Law gives needed attention to drug shortages

In such a heated election year, it is rare to see lawmakers from both political parties come together in overwhelming numbers to advance major federal legislation. But national drug shortages and other medication access issues are so pressing that Congress was able to put differences aside to approve a much-needed bill addressing several of them.

On July 9, President Obama signed the Food and Drug Administration Safety and Innovation Act, which passed in both houses nearly unanimously in late June. The main impetus behind the measure was the reauthorization of FDA drug and device user fee programs under which manufacturers pay the agency for expedited reviews of new therapies.

The continuation and modernization of those programs will enable needed medications and devices to come on the market sooner than if the FDA were to rely on its limited review budget alone. But the speed of the new approval pipeline is not the only important access issue facing patients and physicians. That’s why the law also takes crucial steps to address the pervasive problem posed by national drug shortages.

More than 200 drugs are considered to be in a state of nationwide shortage. Many of the drugs on the list are generic sterile injectibles that doctors administer in their offices or in clinics. This is not just an inconvenience for patients and the doctors trying to prescribe or administer the medications. Going without certain cancer treatments or anesthesia, for instance, is not an option for the patients who need them, and lives can hang in the balance.

The situation does not need to be this way. In many cases, an advance warning from a drug company that a medication was going to be pulled from the market or that a manufacturing problem was going to dry up the supply would be all the federal government needed to mitigate the potential shortage. The FDA then could take steps to help production come back online more quickly or to ask other manufacturers of the same or similar drugs to step up their production.

The great benefit of such advance warnings is why physician organizations, including the American Medical Association, supported an Obama executive order in October 2011 calling on drugmakers to give at least six months notice of a foreseeable potential shortage situation for a crucial drug. But physicians always said such a notice should not remain voluntary for drug companies.
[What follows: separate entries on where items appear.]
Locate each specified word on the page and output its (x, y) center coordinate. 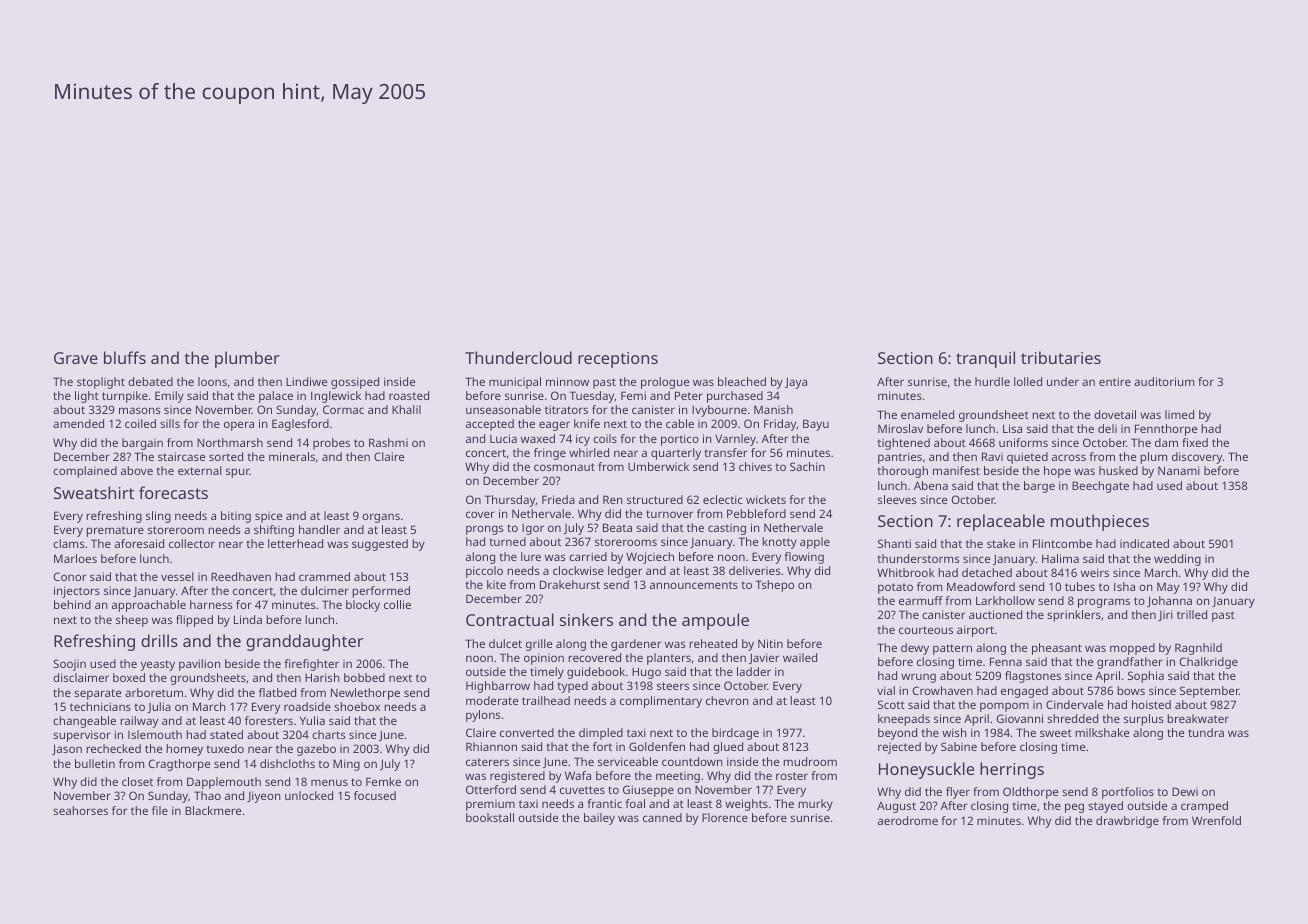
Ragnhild (1198, 649)
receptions (618, 360)
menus (329, 782)
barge (1039, 487)
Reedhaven (241, 576)
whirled (589, 452)
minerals (292, 456)
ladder (754, 671)
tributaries (1061, 357)
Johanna (1169, 601)
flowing (804, 558)
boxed (129, 677)
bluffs (125, 357)
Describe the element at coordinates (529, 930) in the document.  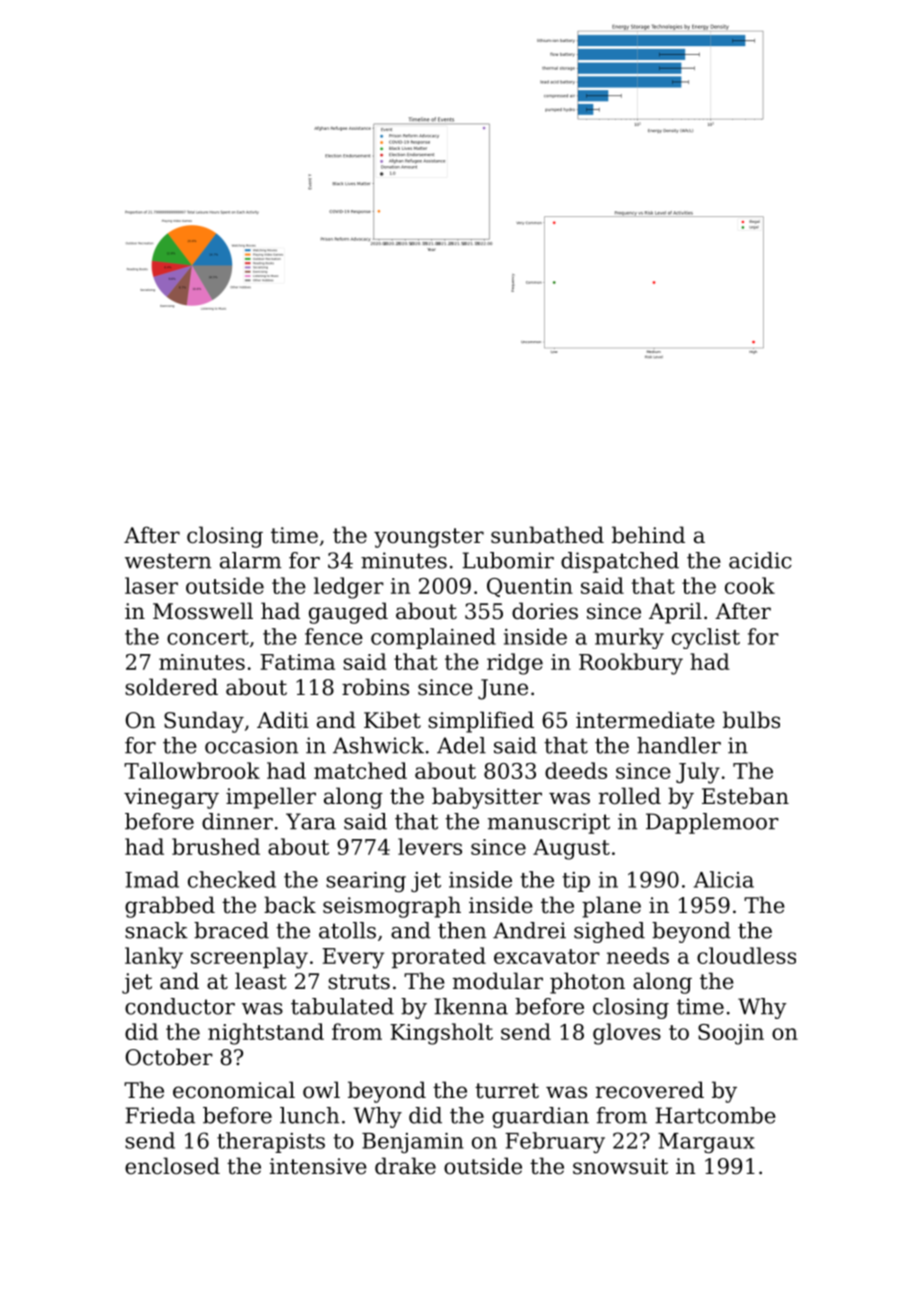
I see `Andrei` at that location.
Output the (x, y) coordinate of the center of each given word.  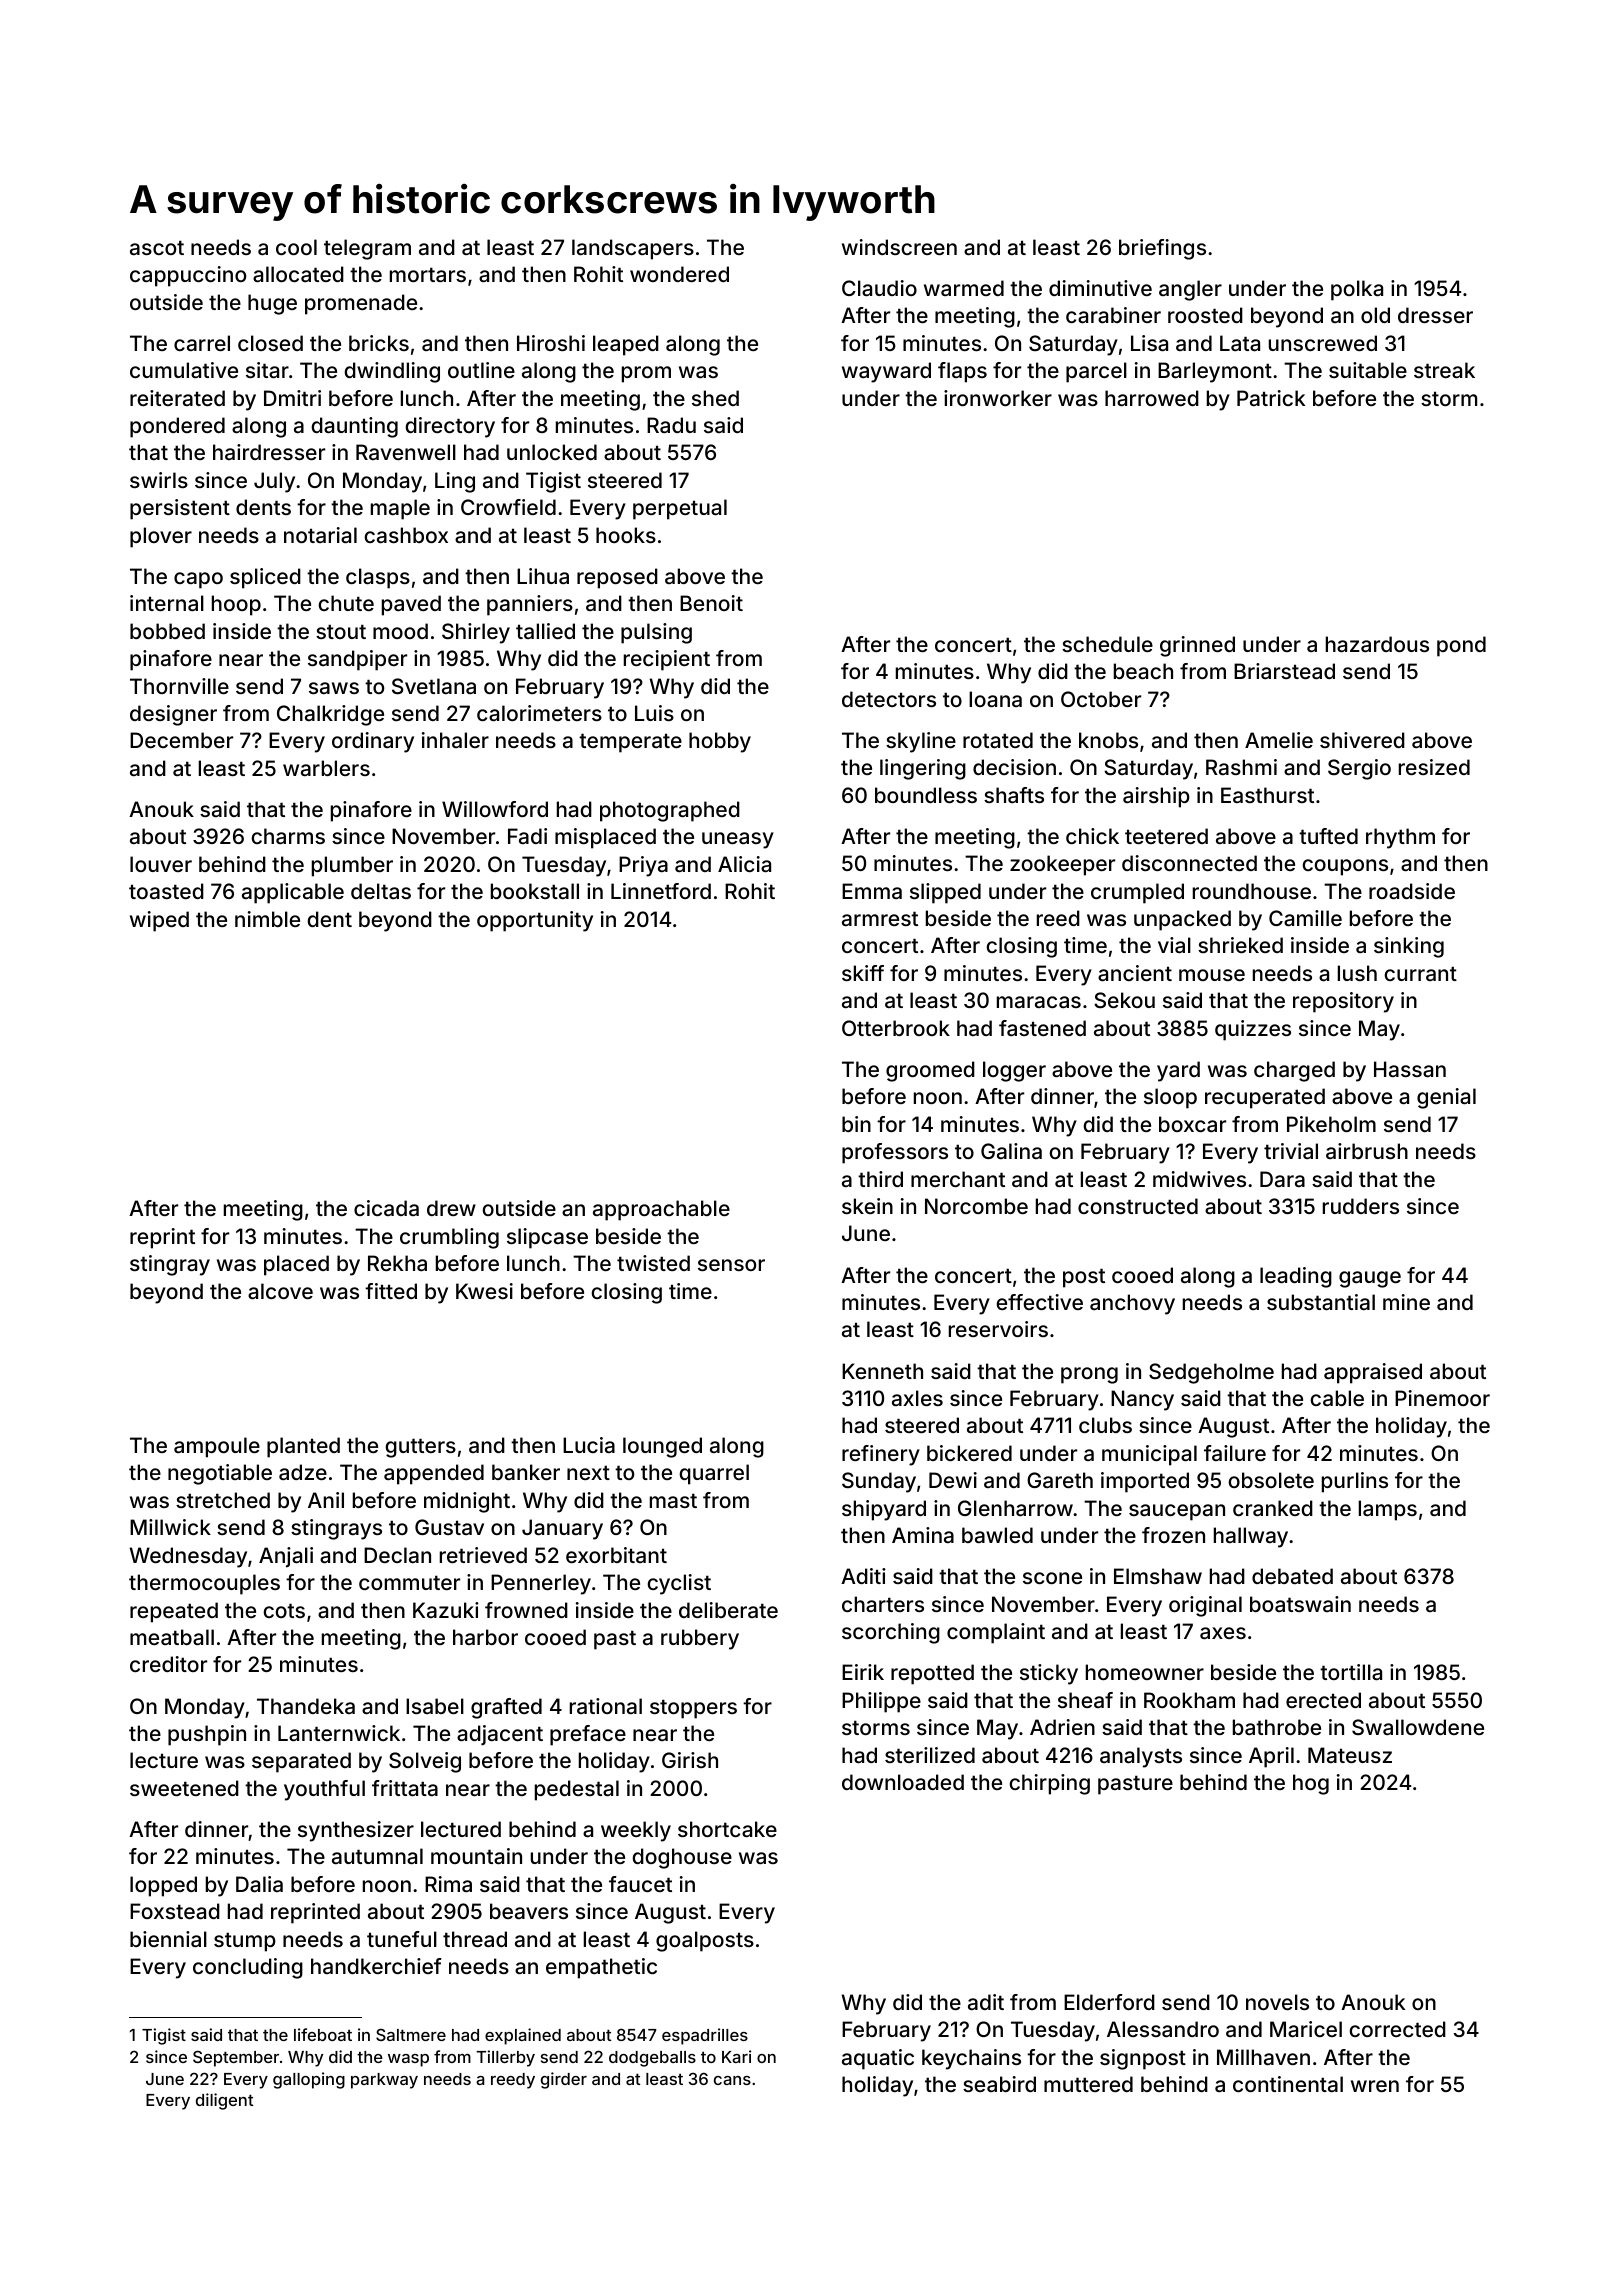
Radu (671, 425)
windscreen (899, 247)
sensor (731, 1265)
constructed (1138, 1206)
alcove (280, 1291)
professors (895, 1153)
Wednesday (188, 1557)
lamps (1388, 1510)
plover (161, 537)
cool (296, 247)
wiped (159, 921)
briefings (1162, 249)
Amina (923, 1535)
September (236, 2058)
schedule (1107, 644)
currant (1420, 973)
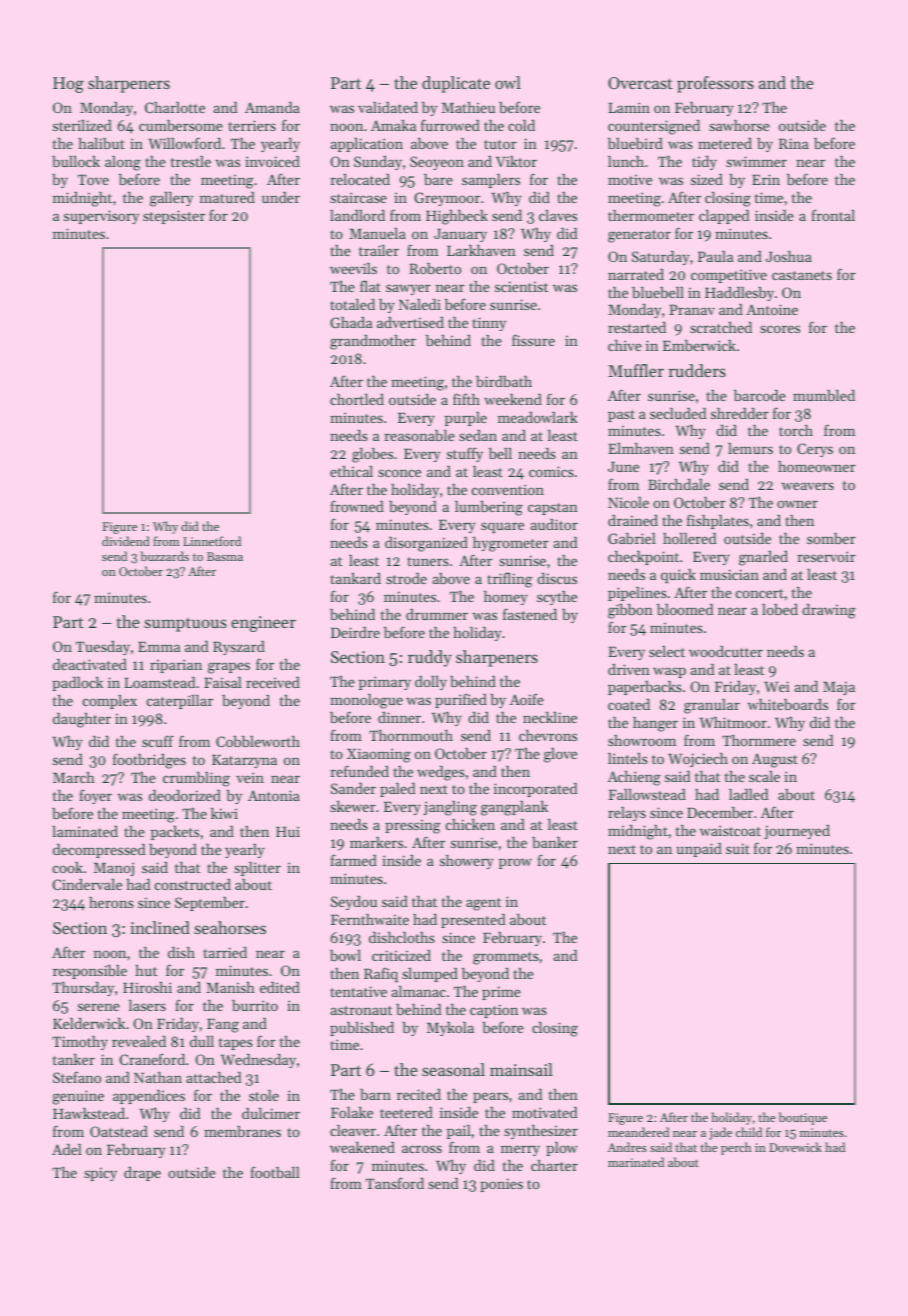  Describe the element at coordinates (447, 199) in the screenshot. I see `Greymoor` at that location.
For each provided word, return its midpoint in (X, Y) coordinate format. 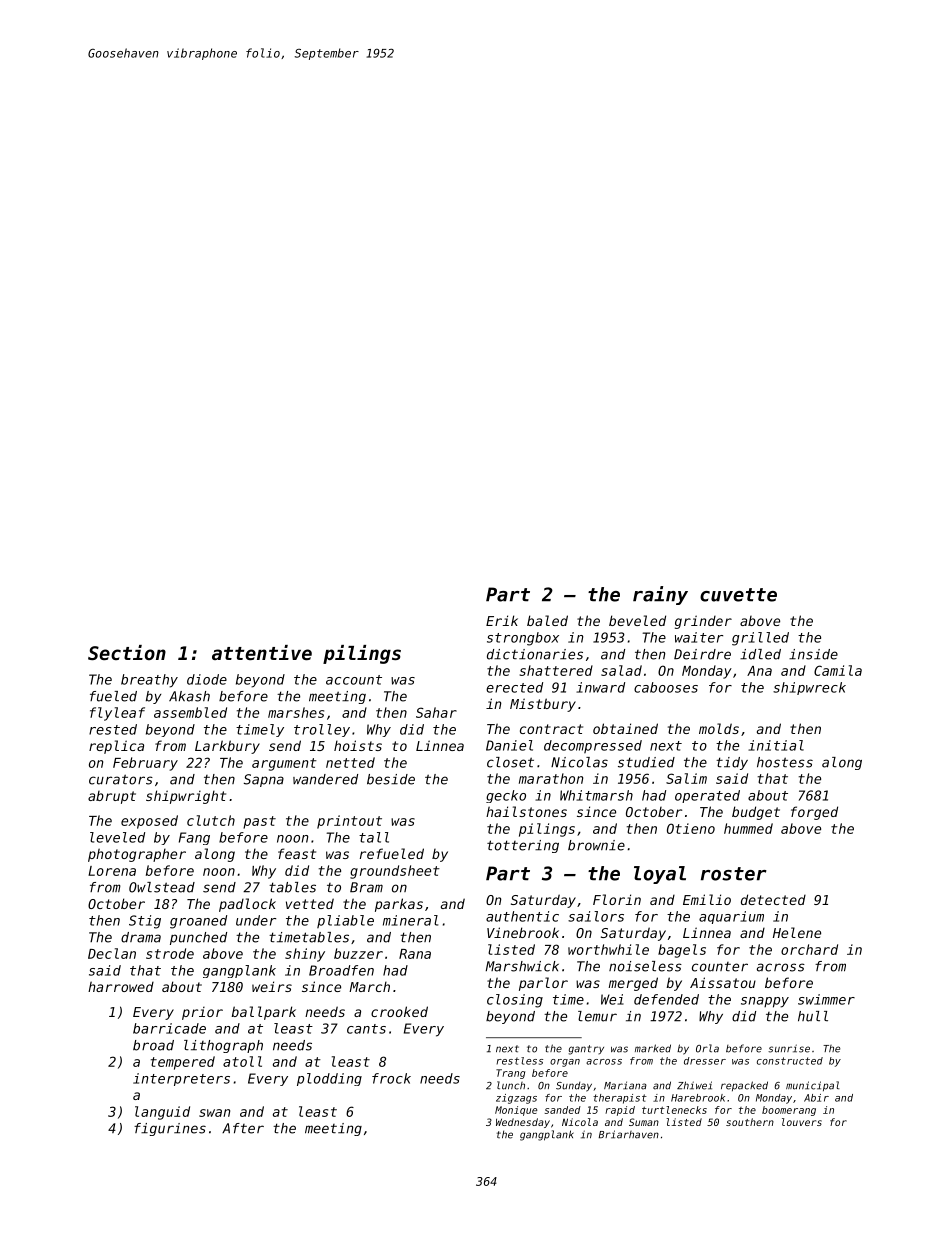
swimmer (826, 999)
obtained (625, 728)
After (243, 1128)
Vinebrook (523, 932)
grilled (760, 639)
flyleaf (117, 714)
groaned (198, 922)
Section (127, 652)
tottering (523, 846)
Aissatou (723, 982)
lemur (597, 1016)
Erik (502, 620)
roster (734, 874)
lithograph (223, 1046)
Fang (194, 838)
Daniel (509, 745)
Delegates at the AMA Annual Meeting in Chicago in June adopted a resolution stating just that, and the enactment of the FDA Safety and Innovation Act follows that argument, making the advance warnings mandatory.

The law also addresses another AMA priority by including incentives for the production of next-generation antibiotics. Resistance to the current stable of antibiotics is a rapidly growing public health threat, and the number of drug companies that are working on the next versions of those medications has gone down to an alarming level. By changing the regulatory landscape to encourage more research, development and manufacture of these antibiotics, the law has the potential to turn this troublesome situation around.

Unfortunately, not all access to drugs is a good thing from a public health perspective. Recent surges in the use of “bath salts” and other synthetic forms of illicit drugs are worrisome to physicians because of the terrible health consequences they can have on patients, including hallucinations, violent behavior and death. By classifying these dangerous products as Schedule I controlled substances, the new law will allow law enforcement officials to crack down on them in a way that was not possible under the sparse patchwork of state statutes that preceded it.

The law also will direct the Dept. of Health and Human Services to review federal initiatives on drug diversion to see where there might be gaps in prevention efforts. The comptroller general, meanwhile, will be tasked with investigating rogue online pharmacies that break the law and threaten patient safety.

There is a fine line, however, between stamping out prescription drug abuse and building up roadblocks to patients who truly need those medications. That’s why Congress did the right thing by holding off on a proposal to reclassify hydrocodone as a Schedule II controlled substance, at least until after HHS holds a public hearing with patients, physicians and other stakeholders to discuss the best way to proceed. Physicians take the issue of drug abuse and diversion very seriously, but they also worry that patients in some care settings who have acute pain would suffer unnecessarily waiting for the physician signature that would be needed to release the drug to them.

Physicians will be watching closely to see how the new federal law will be implemented. For instance, the statute does not explicitly include biologics along with conventional drugs in the list of crucial therapies for which drugmakers will be required to give advance warnings of possible shortages. But the FDA has the power to make that addition when it goes through the rulemaking process to implement the provisions in the law.

In the meantime, patients can rest a bit easier knowing there will be new protections in place to ensure that they and their loved ones will have access to the medications and other products that can bolster their health and sustain their lives.